Chapter 1, Problem 1PS

a.

To determine

To write: a linear equation for your current monthly wage $W_1$ in terms of your monthly sales S.

Answer to Problem 1PS

Wage of salesperson is $W_1=0.07S+2000$

Explanation of Solution

Given Information:

As a salesperson, you receive a monthly salary of $2000, plus a commission of 7% of sales. You receive an offer for a new job at $2300 per month, plus a commission of 5% of sales.

Calculation:

Monthly salary = $2000 plus a commission of 7% of sales.

Total Wage is sum of monthly salary and commission.

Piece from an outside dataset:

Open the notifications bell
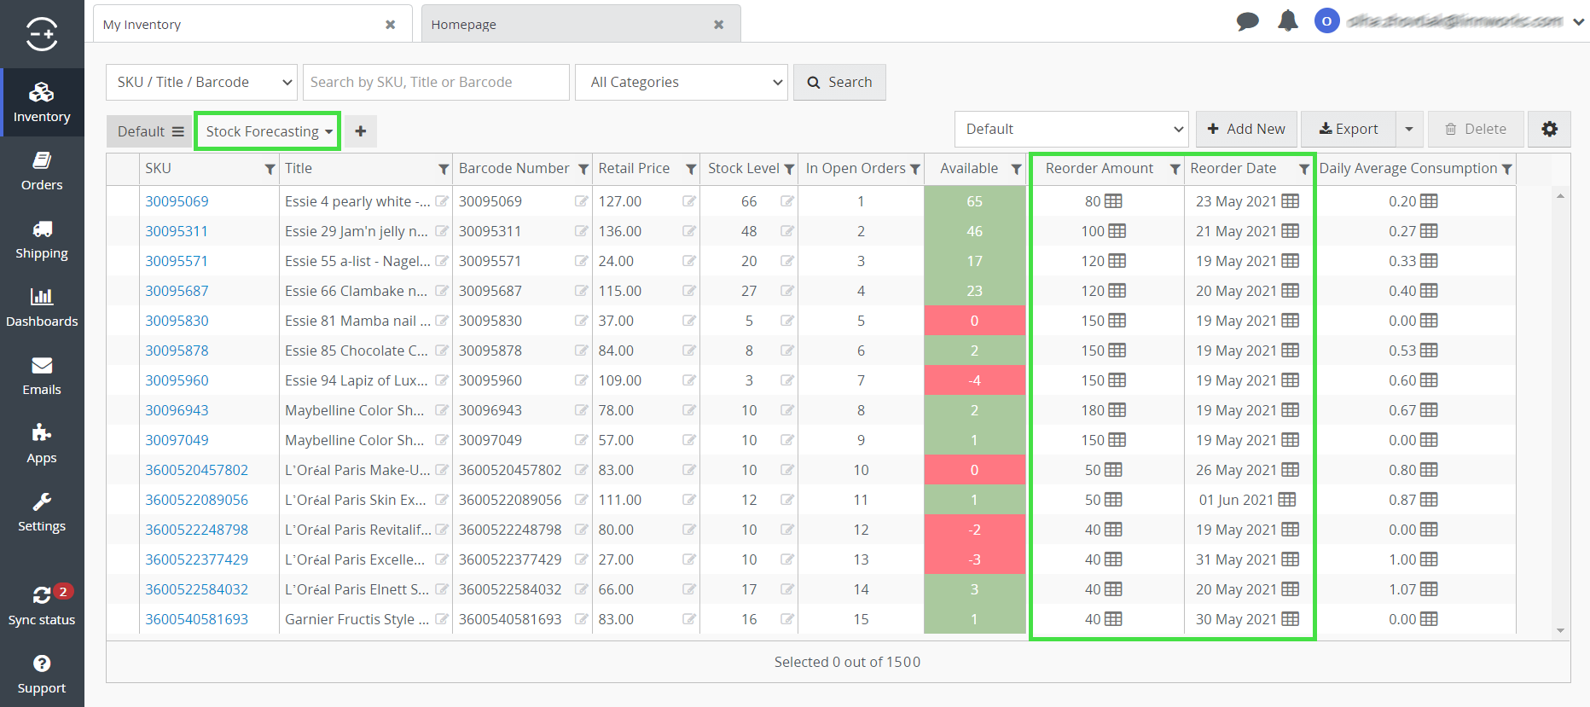The height and width of the screenshot is (707, 1590). tap(1287, 21)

  $\begin{array}{l}{W}_1=\frac{7}{100}S+2000\\ W_1=0.07S+2000\end{array}$

b.

To determine

To write: a linear equation for the monthly wage $W_2$ of your new job offer in terms of the monthly sales S.

Answer to Problem 1PS

Wage of salesperson from new job $W_2=0.05S+2300$

Explanation of Solution

Given Information:

As a salesperson, you receive a monthly salary of $2000, plus a commission of 7% of sales. You receive an offer for a new job at $2300 per month, plus a commission of 5% of sales. Write

Calculation:

Monthly salary for new job = $2300 plus a commission of 5% of sales.

Total Wage is sum of monthly salary and commission.

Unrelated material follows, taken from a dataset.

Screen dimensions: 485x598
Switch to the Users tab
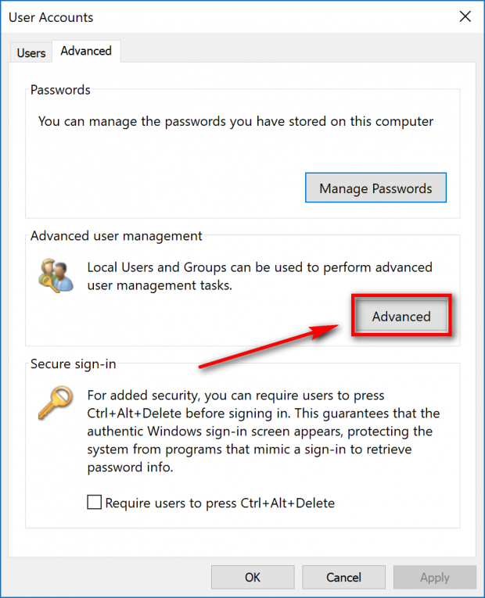(x=31, y=53)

  $\begin{array}{l}{W}_2=\frac{5}{100}S+2300\\ W_2=0.05S+2300\end{array}$

c.

To determine

To graph: both equations in the same viewing window and then find the point of intersection also what does the point of intersection represent?

Answer to Problem 1PS

The point of intersection is $\left(15000,3050\right)$

Explanation of Solution

Given iformation:

As a salesperson, you receive a monthly salary of $2000, plus a commission of 7% of sales. You receive an offer for a new job at $2300 per month, plus a commission of 5% of sales. Use a graphical utility to graph Using a graphical utility the graph formed will be

  $\begin{array}{l}{W}_1=0.07S+2000\\ W_2=0.05S+2300\end{array}$

Graph:

Plotting $W_1=0.07S+2000$ and $W_2=0.05S+2300$ using a graphical utility on the same graph or form a table like

  $\begin{array}{l}\begin{array}{cccc}S& 0& 15000& -\frac{200000}{7}\\ W_1& 2000& 3050& 0\end{array}\\ \begin{array}{cccc}S& 0& 15000& -46000\\ W_2& 2300& 3050& 0\end{array}\end{array}$

Plot the points and join them

  

The point of intersection is $\left(15000,3050\right)$

d.

To determine

To Find: whether to change job or not when expected sale is $20,000 per month.

Answer to Problem 1PS

  $W_1>W_2$ , So don't change the job.

Explanation of Solution

Given Information:

As a salesperson, you receive a monthly salary of $2000, plus a commission of 7% of sales. You receive an offer for a new job at $2300 per month, plus a commission of 5% of sales

Calculation:

Expected sale is of $20,000 per month.

From part (a), we have $W_1=0.07S+2000$ and

From part (b), we have $W_2=0.05S+2300$

Now, putting $S=20000$ in $W_1\&W_2$ , we get

  $\begin{array}{c}{W}_1=0.07\left(20000\right)+2000\\ =1400+2000\\ =3400\\ W_2=0.05\left(20000\right)+2300\\ =1000+2300\\ =3300\end{array}$

Here $W_1=3400$ and $W_2=3300$ , So $W_1>W_2$

That implies no need to change the job; you get more money from your current job.